━━ Task input
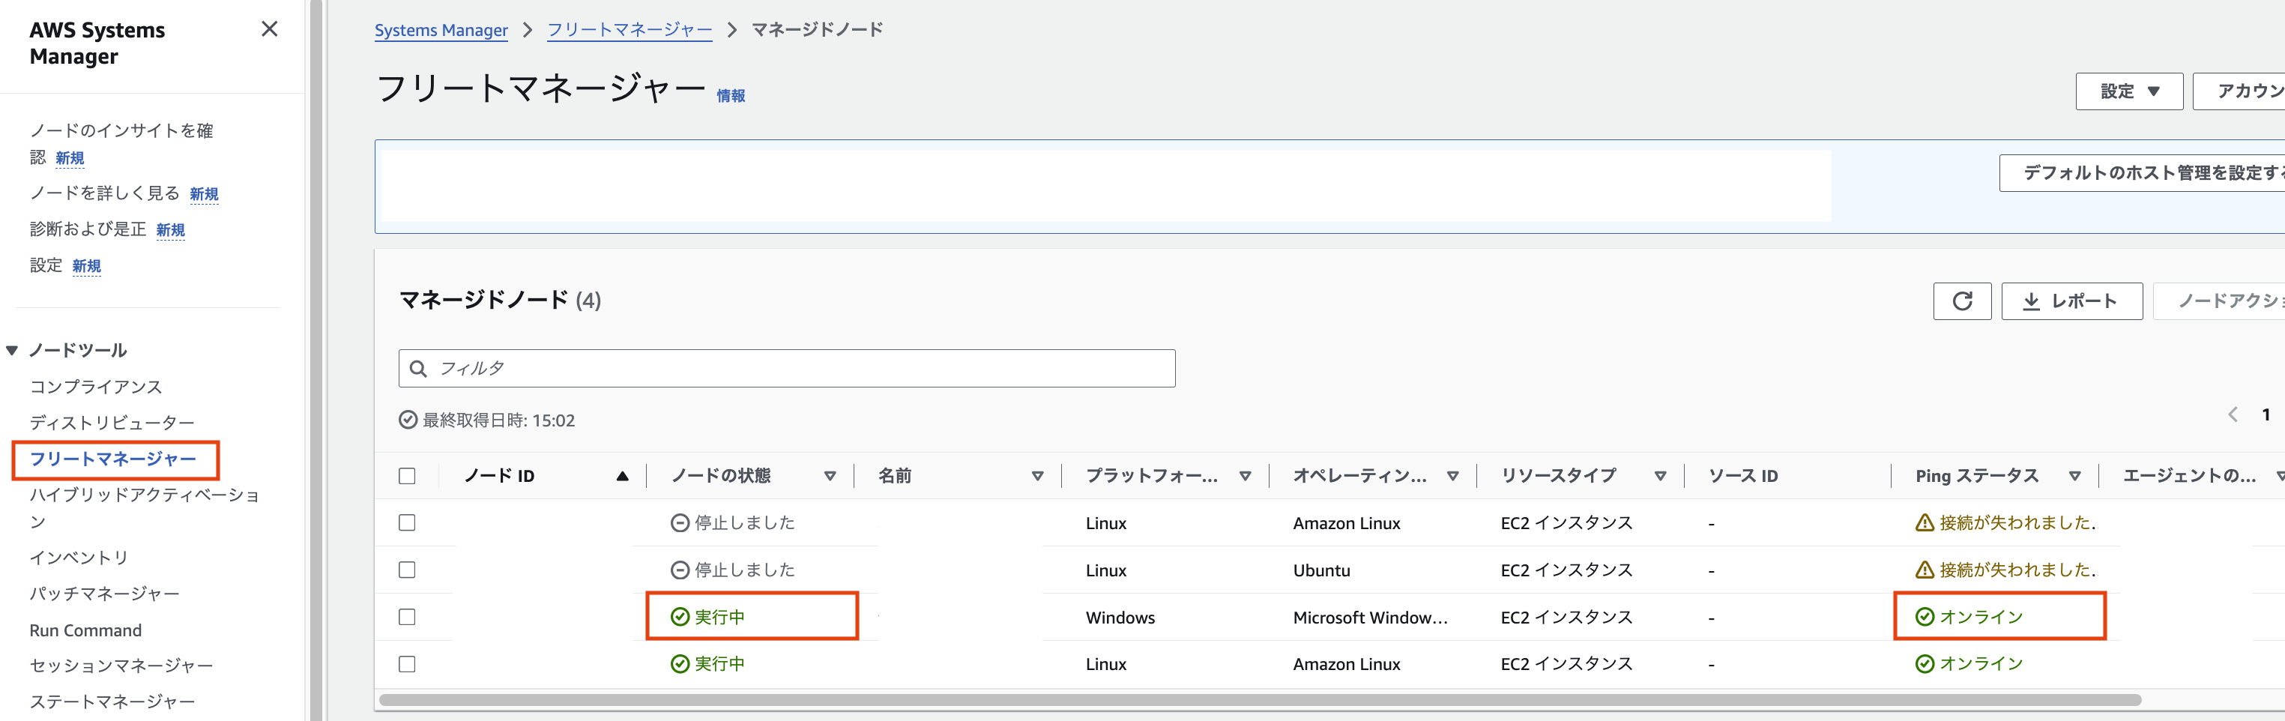The height and width of the screenshot is (721, 2285).
Task: Close the AWS Systems Manager sidebar
Action: [270, 29]
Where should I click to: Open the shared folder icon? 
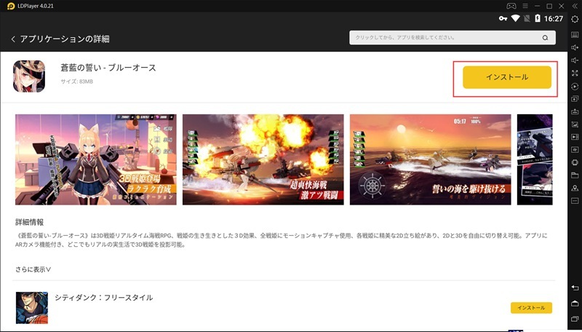coord(575,175)
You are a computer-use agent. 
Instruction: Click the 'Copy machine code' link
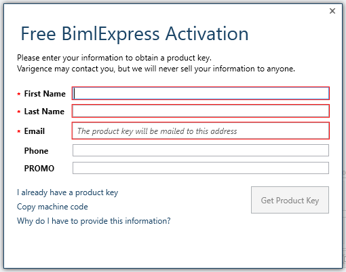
━━━━
Copy out, without any pictures, the lines of the records above from the one containing "Where should I" through the final line, both ends included.

Where should I click to: Open the shared folder icon? 
coord(575,175)
You are a computer-use agent. 
Instruction: Click the 'Copy machine code' link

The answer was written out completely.